Goal of the exercise> From the records that follow, return exactly the lines beginning at the one that contains "You are a GUI" and ending at the one that contains "The height and", pictures left out.

Provided material>
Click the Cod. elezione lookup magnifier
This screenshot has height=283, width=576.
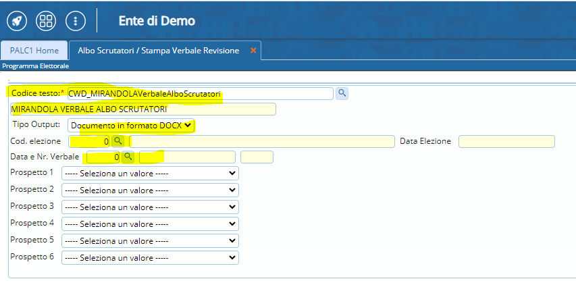(117, 141)
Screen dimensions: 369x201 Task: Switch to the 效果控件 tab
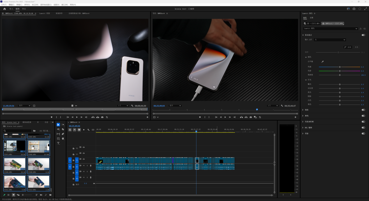point(59,13)
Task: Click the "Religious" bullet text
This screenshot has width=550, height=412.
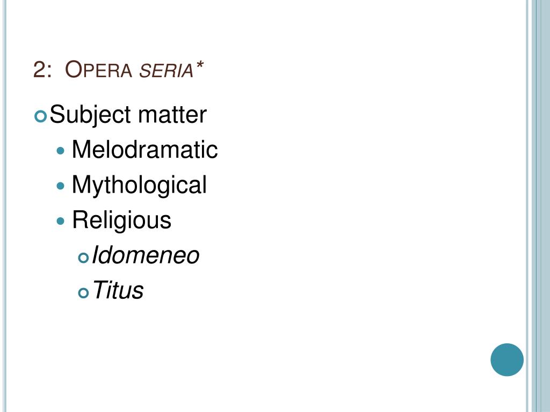Action: (x=122, y=220)
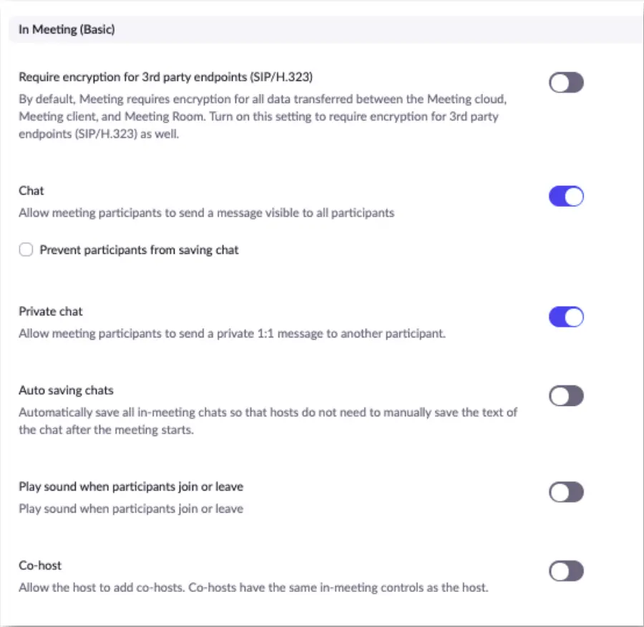Viewport: 644px width, 627px height.
Task: Click the 'Play sound when participants join or leave' heading
Action: [131, 487]
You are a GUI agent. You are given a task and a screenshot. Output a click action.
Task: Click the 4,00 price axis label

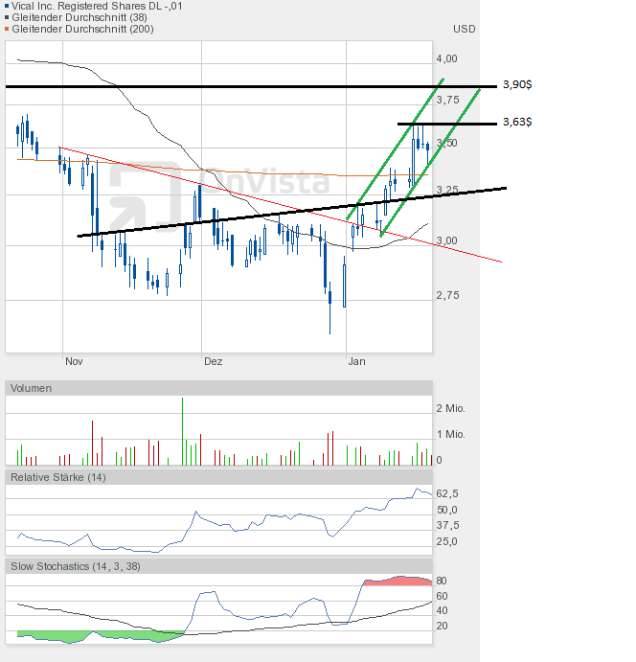click(447, 58)
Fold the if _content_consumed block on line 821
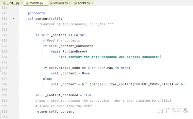Viewport: 193px width, 119px height. pos(18,46)
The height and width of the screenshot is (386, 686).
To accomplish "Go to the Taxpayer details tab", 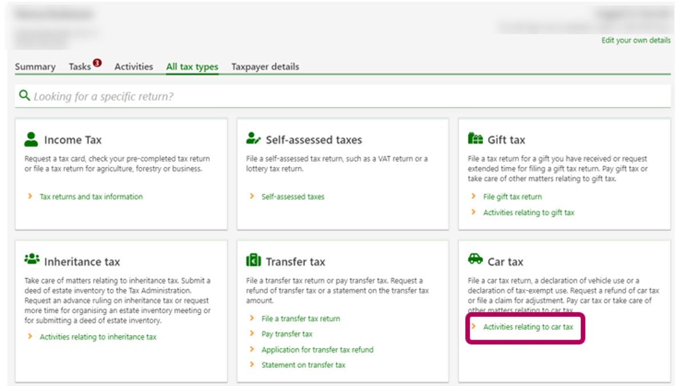I will 265,67.
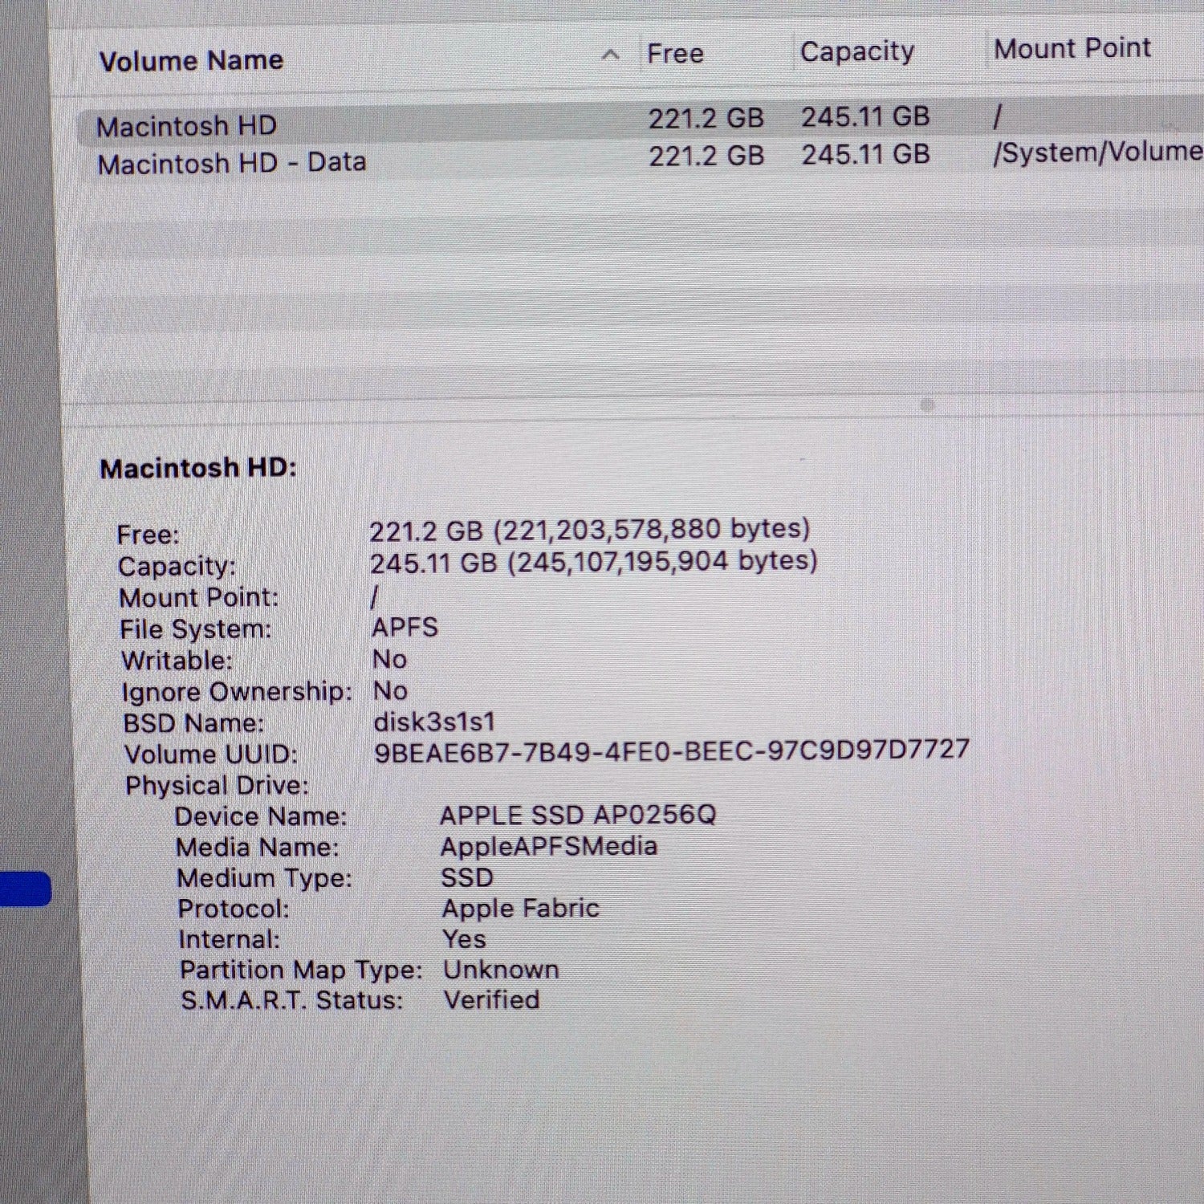Sort volumes by the Capacity column
This screenshot has height=1204, width=1204.
pyautogui.click(x=856, y=51)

Result of the exercise>
You are a GUI agent. You are given a task and a screenshot. Output a click action.
Task: Click the 4,00 price axis label

click(447, 58)
Fold the if _content_consumed block on line 821
Viewport: 193px width, 119px height. pos(18,46)
The height and width of the screenshot is (386, 686).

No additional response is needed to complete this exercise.